◆ What is being asked ◆
Restate word for word the lines beginning with the one that contains "Image resolution: width=1959, height=1904." and ending at the bottom of the records below, both included.

◆ Collected data ◆
= = = = =

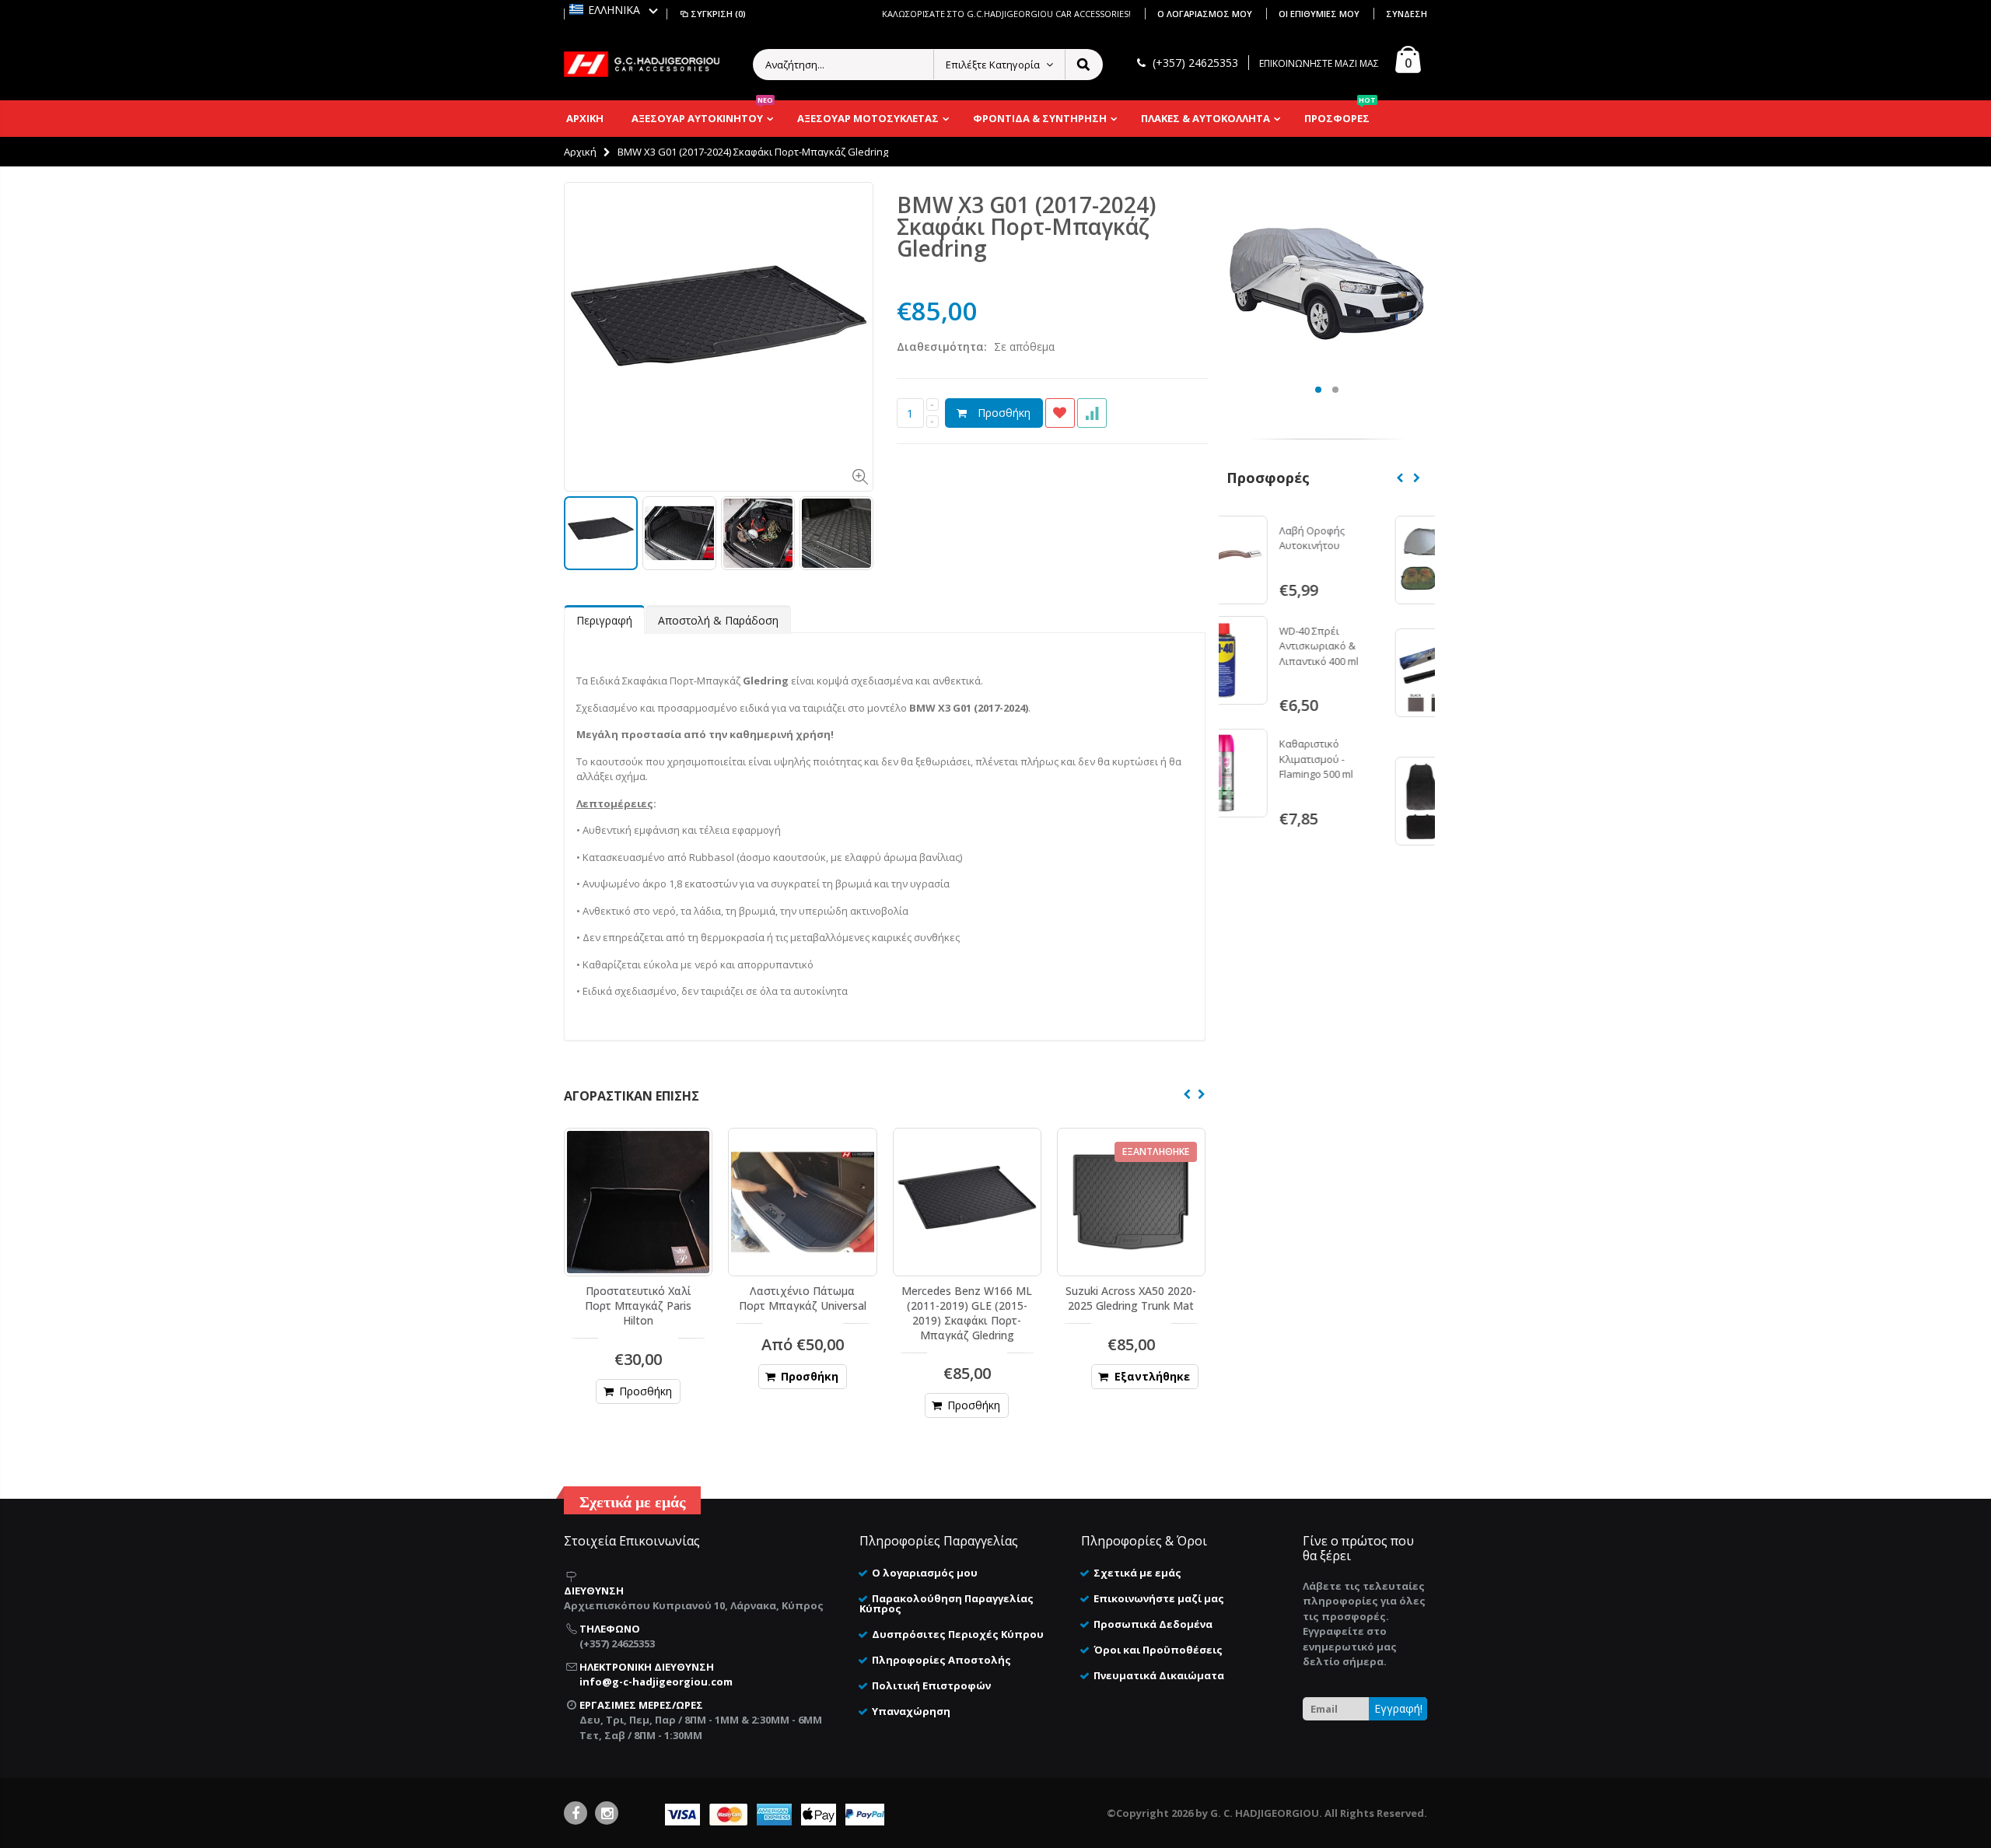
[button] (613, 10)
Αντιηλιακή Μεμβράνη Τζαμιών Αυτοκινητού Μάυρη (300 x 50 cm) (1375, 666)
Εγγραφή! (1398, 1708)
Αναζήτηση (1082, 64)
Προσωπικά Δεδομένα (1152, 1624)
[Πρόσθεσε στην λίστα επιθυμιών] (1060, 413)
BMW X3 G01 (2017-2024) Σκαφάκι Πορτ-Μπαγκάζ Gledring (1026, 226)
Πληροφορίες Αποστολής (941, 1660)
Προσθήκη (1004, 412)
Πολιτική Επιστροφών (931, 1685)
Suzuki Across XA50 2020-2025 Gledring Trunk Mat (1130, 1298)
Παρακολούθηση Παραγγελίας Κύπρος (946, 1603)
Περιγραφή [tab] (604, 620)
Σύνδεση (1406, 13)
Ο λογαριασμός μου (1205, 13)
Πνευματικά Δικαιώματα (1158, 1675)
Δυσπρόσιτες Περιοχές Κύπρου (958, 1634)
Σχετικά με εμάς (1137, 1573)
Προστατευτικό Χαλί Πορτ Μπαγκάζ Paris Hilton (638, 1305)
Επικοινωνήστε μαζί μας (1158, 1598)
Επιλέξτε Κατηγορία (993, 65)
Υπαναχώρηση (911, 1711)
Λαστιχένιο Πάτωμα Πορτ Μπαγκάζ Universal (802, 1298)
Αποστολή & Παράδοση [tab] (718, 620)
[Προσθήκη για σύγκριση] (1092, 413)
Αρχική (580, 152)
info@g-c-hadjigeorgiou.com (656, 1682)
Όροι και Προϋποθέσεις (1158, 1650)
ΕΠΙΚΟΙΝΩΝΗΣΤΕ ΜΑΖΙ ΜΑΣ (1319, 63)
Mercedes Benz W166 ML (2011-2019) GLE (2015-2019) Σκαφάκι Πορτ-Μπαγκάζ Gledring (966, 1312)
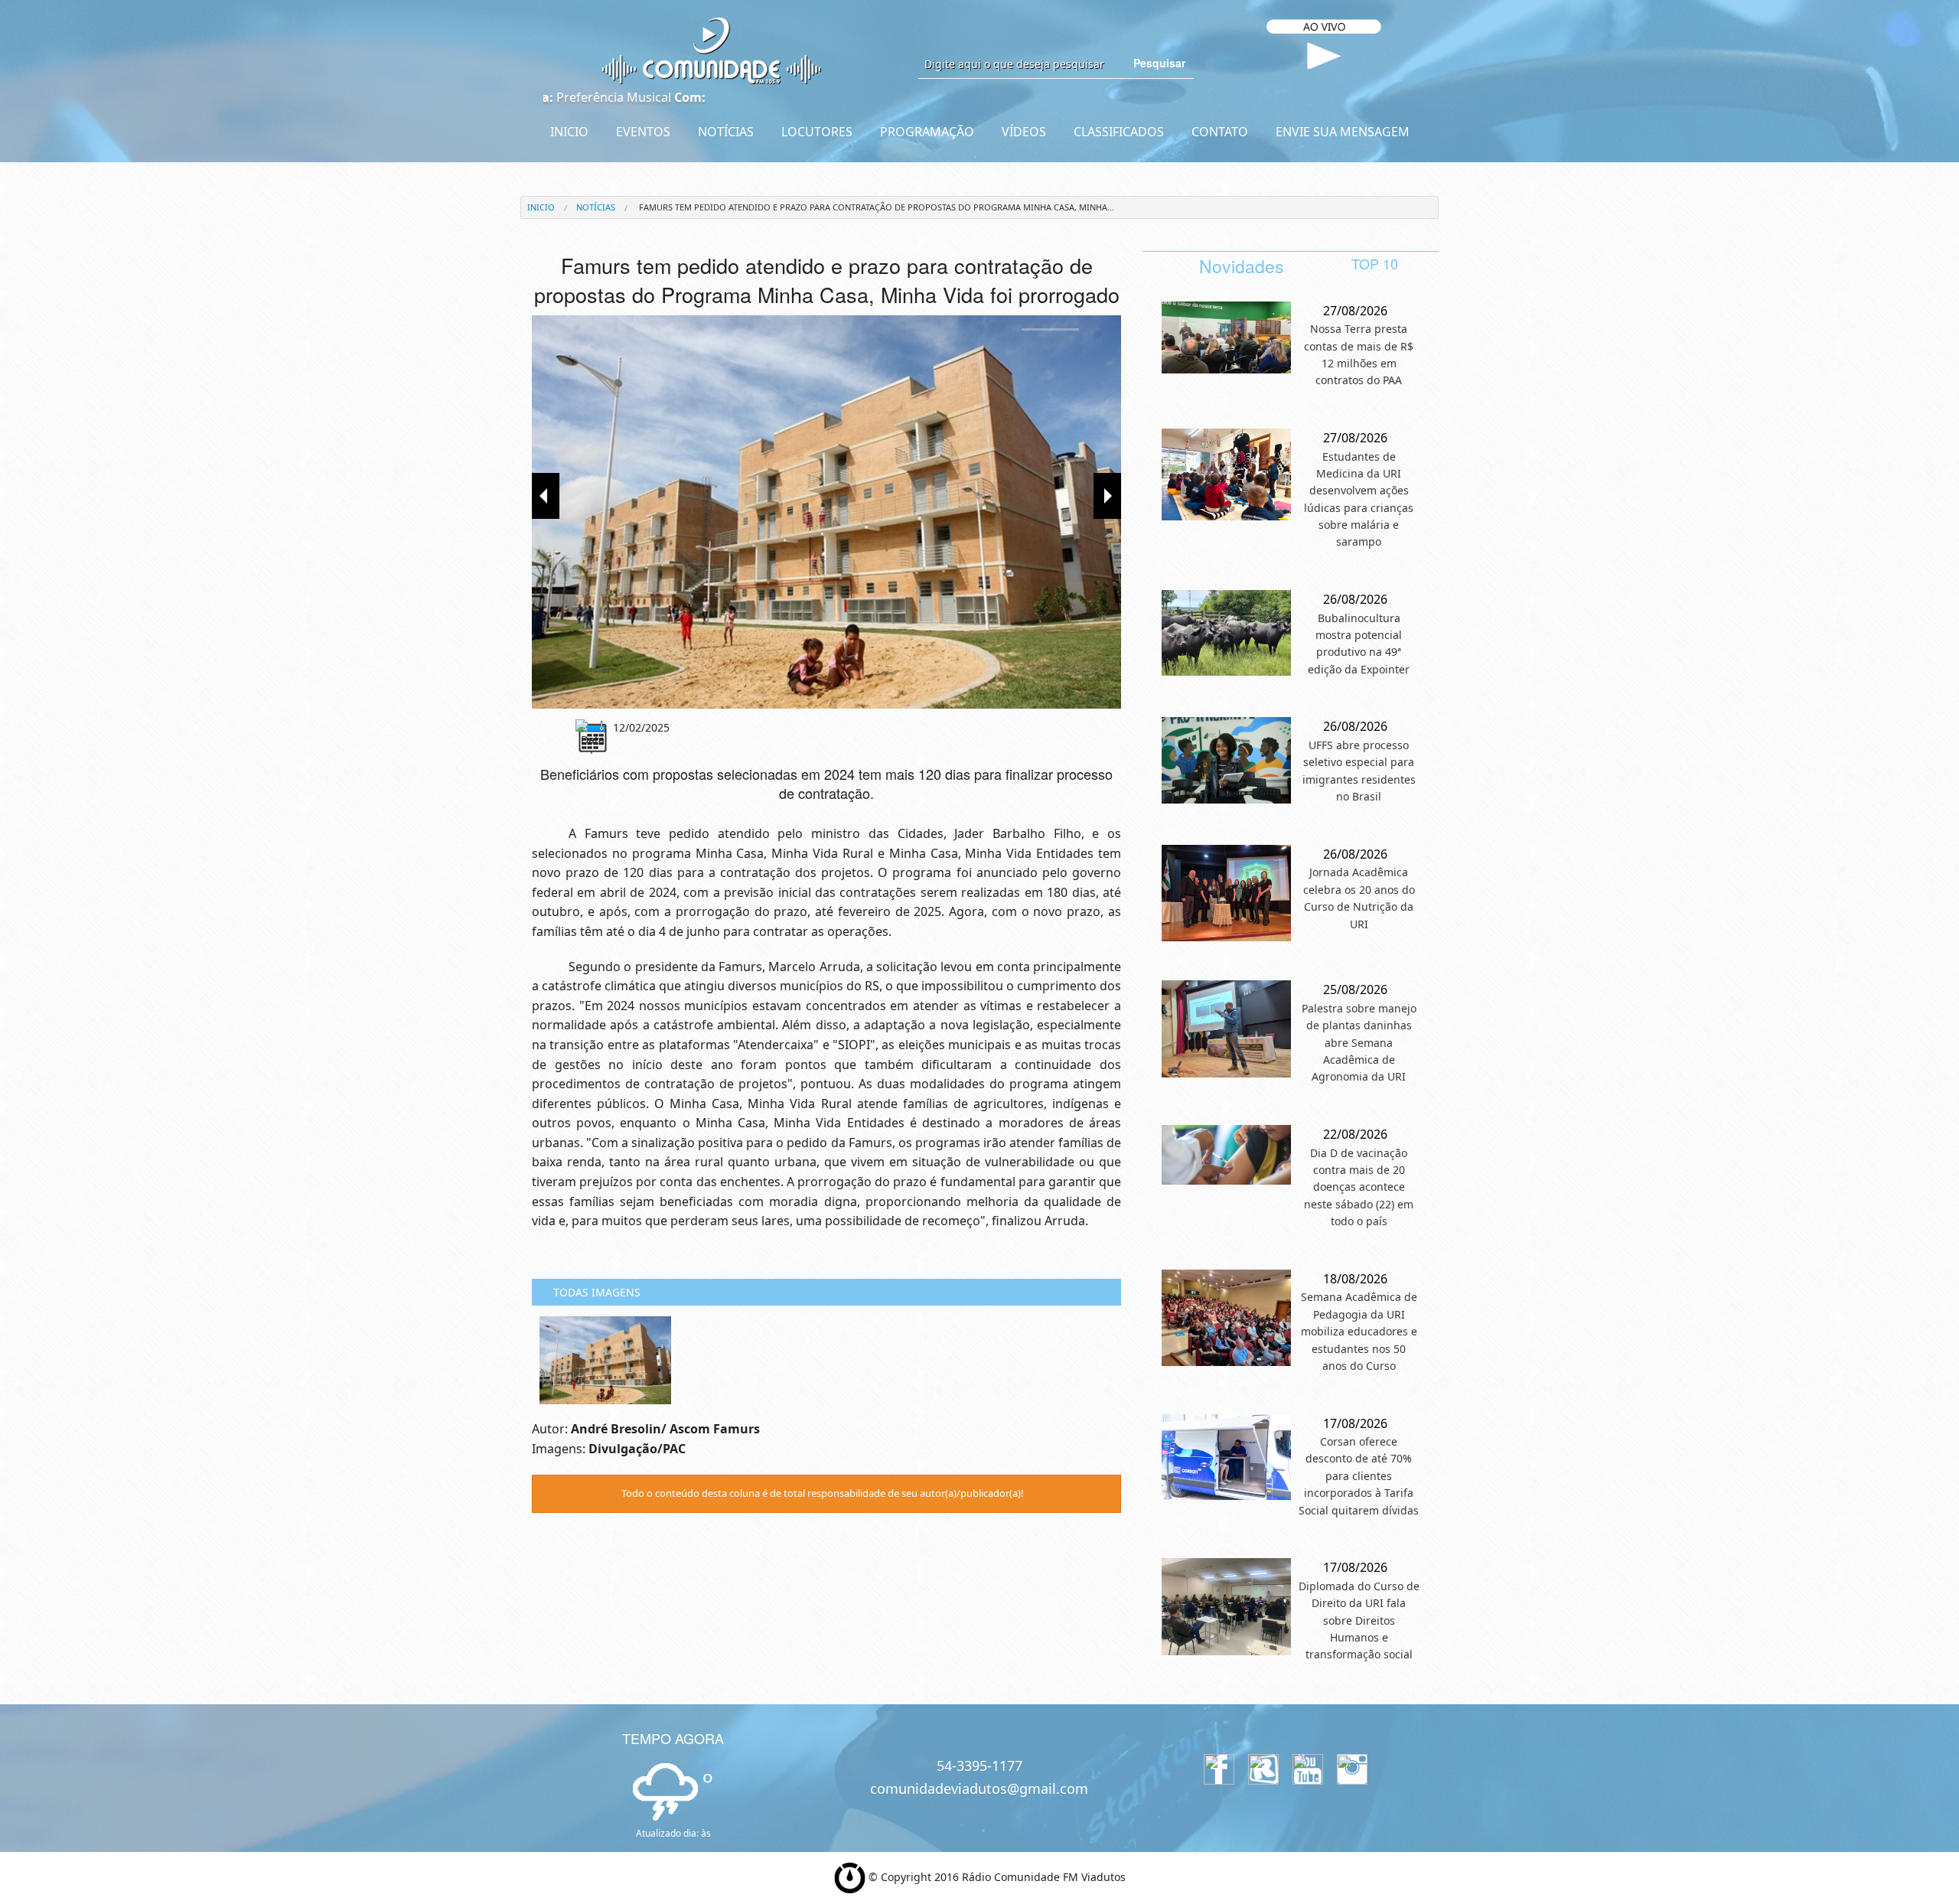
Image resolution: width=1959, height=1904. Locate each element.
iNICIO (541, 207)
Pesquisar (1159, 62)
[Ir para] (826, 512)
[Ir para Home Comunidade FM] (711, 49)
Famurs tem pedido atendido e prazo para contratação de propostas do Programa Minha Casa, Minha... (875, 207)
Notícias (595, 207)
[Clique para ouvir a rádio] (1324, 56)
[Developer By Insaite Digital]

= = = = =

◆ Task output ◆
Image resolution: width=1959, height=1904. Locate each element.
iNICIO (541, 207)
Pesquisar (1159, 62)
[Ir para] (826, 512)
[Ir para Home Comunidade FM] (711, 49)
Famurs tem pedido atendido e prazo para contratação de propostas do Programa Minha Casa, Minha... (875, 207)
Notícias (595, 207)
[Clique para ouvir a rádio] (1324, 56)
[Developer By Insaite Digital]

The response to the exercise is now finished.